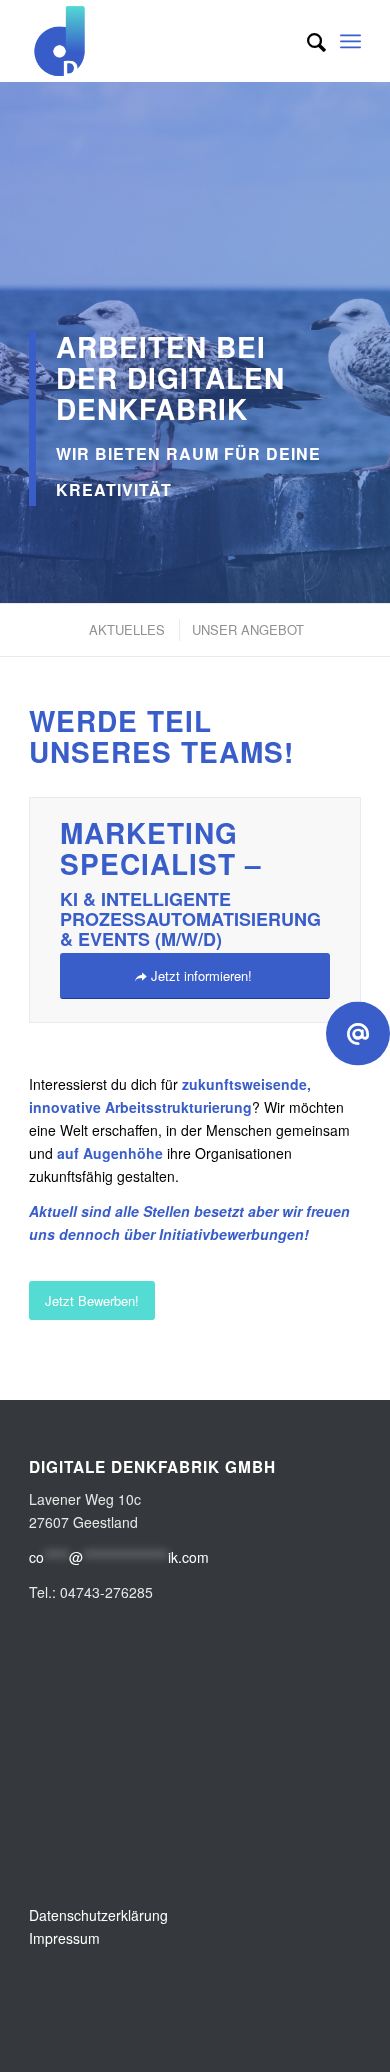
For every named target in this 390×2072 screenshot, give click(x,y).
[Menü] (350, 41)
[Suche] (306, 41)
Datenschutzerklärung (98, 1915)
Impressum (64, 1938)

◆ ◆ ◆

What is being asked:
Each of the lines above should be transcribed exactly; no image is to be copied.

Exercise output:
For every named target in this 390×2072 screenshot, give click(x,y).
[Menü] (350, 41)
[Suche] (306, 41)
Datenschutzerklärung (98, 1915)
Impressum (64, 1938)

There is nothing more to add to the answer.